◆ TASK ◆
Copy every line of the records below where the word "computer" occurs.

=======

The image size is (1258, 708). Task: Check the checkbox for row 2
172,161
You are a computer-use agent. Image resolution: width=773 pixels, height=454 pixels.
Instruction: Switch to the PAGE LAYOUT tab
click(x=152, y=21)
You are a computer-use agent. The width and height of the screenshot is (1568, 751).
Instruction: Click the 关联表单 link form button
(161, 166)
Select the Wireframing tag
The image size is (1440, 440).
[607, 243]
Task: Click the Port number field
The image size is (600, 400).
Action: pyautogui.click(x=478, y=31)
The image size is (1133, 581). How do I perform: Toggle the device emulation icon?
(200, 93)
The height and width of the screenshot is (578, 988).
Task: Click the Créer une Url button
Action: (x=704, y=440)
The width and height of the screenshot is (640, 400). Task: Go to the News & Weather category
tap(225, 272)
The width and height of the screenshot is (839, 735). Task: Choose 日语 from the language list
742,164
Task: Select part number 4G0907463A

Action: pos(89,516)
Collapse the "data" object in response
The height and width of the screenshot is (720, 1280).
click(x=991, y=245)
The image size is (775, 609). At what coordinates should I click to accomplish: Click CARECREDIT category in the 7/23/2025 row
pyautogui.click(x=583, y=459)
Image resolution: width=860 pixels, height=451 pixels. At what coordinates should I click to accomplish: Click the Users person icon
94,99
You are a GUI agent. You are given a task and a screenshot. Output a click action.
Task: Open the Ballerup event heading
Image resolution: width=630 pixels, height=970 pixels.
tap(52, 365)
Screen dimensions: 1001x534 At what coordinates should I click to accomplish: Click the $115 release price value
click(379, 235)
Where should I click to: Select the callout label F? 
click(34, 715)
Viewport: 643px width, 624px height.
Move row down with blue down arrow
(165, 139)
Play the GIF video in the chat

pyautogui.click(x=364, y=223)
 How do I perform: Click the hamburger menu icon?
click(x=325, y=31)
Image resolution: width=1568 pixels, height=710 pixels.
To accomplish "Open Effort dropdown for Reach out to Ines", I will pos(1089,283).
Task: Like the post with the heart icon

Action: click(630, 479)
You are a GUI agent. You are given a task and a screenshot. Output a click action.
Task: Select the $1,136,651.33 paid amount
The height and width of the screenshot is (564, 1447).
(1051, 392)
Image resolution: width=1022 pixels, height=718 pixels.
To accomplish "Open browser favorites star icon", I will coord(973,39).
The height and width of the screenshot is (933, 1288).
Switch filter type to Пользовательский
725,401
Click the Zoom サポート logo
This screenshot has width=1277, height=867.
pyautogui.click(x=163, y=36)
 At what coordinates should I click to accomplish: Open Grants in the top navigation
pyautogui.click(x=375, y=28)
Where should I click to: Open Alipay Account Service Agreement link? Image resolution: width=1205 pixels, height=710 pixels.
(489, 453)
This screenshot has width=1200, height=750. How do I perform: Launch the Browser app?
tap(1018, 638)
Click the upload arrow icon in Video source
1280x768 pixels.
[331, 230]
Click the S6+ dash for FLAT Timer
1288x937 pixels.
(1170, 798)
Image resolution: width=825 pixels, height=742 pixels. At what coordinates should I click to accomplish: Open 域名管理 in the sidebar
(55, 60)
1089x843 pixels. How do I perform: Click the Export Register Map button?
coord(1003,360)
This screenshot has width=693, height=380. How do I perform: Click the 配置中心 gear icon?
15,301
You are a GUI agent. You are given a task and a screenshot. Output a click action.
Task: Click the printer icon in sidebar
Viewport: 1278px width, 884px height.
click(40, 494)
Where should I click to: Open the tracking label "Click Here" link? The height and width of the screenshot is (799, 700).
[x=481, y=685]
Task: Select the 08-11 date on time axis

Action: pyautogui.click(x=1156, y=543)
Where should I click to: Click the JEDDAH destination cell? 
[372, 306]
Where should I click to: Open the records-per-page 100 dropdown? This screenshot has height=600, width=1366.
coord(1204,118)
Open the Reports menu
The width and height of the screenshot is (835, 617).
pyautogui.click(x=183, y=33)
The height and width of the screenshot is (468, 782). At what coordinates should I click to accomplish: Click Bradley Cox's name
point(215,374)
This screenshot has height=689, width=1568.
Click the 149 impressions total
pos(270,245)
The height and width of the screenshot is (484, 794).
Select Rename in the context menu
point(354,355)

=======

◆ RESULT OF THIS EXERCISE ◆
You are a computer-use agent. Image resolution: width=773 pixels, height=454 pixels.
You are a computer-use agent. The width and height of the screenshot is (1568, 751).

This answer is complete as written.